As a practical matter, it’s unclear whether this rule would prohibit many government displays of religious symbols at all. The Peace Cross is, as Sotomayor noted, a giant, 40-foot Christian icon that “dwarfs” nearby buildings. Yet it also includes a plaque honoring fallen combatants. A Ten Commandments statute could be given a “second meaning” by adding a plaque stating that it exists to remind people of the importance of written laws. A giant crucifix could be erected in the middle of a town and then touted at a dedication ceremony as a memorial to victims of a deadly disease.
Indeed, at one point during Mr. Wall’s presentation, Justice Elena Kagan offered him a series of five different hypotheticals — ranging from a cross that has been viewed as a war memorial for nearly a century, to an identical monument that is “just a cross” — meaning that the government that erected it made no effort to present it as anything other than an endorsement of Christianity.
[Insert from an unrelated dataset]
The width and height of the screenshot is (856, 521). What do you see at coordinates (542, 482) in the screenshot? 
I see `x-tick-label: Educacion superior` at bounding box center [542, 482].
Though Wall conceded that the most extreme hypothetical — the “just a cross” — would be problematic under the Constitution, he appeared to believe that even fairly minor efforts to give a religious icon a secular meaning would immunize that icon from legal attack.
And then there was Justice Stephen Breyer, the moderate liberal who, in his 2005 opinion in Van Orden v. Perry, suggested that religious monuments may stay if removing them is likely “to prove divisive.” Breyer suggested a kind of grandfather rule that would allow existing religious monuments to stay on government land, but prohibit new ones.
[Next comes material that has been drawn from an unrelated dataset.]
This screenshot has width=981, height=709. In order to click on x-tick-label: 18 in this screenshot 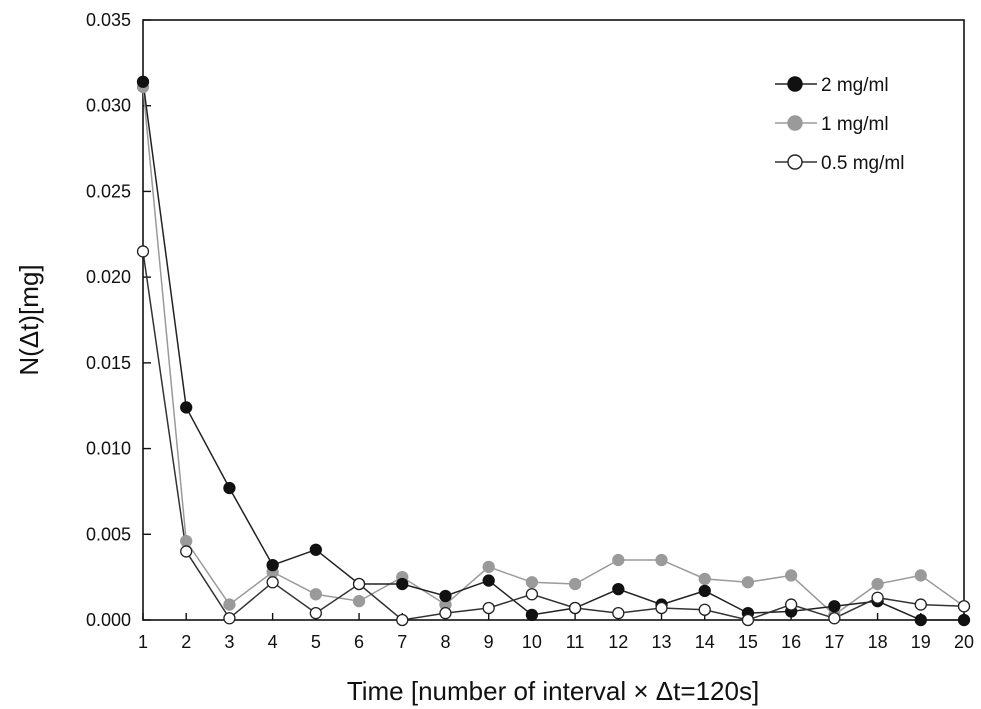, I will do `click(878, 642)`.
“History counts,” Breyer said at one point. Don’t “tear down historical monuments,” but proclaim from here on “no more.”
At a public event last September, Justice Kagan warned that her court’s legitimacy is in danger if it is perceived as too political. The solution, according to Kagan, is to take “big questions and make them small.”
At times, Kagan seemed to be feeling around for such a small solution. Memorials shaped like crosses, Kagan noted at one point, were the “preeminent symbol” used to honor World War One dead around the time when the Peace Cross was built. This particular monument is also engraved with words honoring the valor of fallen service members. There’s a particularly strong argument that this cross has a secular purpose aside from its religious iconography.
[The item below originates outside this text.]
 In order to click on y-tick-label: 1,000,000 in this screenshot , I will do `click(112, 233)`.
Perhaps it might be possible to assemble a majority that will uphold this cross based on the narrow facts on this particular case, and put larger doctrinal questions off until another day.
Kagan’s challenge, however, is that her most frequent partner in her efforts to make cases smaller — Chief Justice Roberts — did not seem open to such a solution. Indeed, Roberts repeatedly criticized legal tests that would reduce every case into a fact specific inquiry.
It seems likely, in other words, that a majority of the court is about to blow up a lot of existing law. And it also seems likely that they will come up with a test that is quite permissive of government-sponsored displays honoring religion. The specific contours of that test, however, remain to be seen.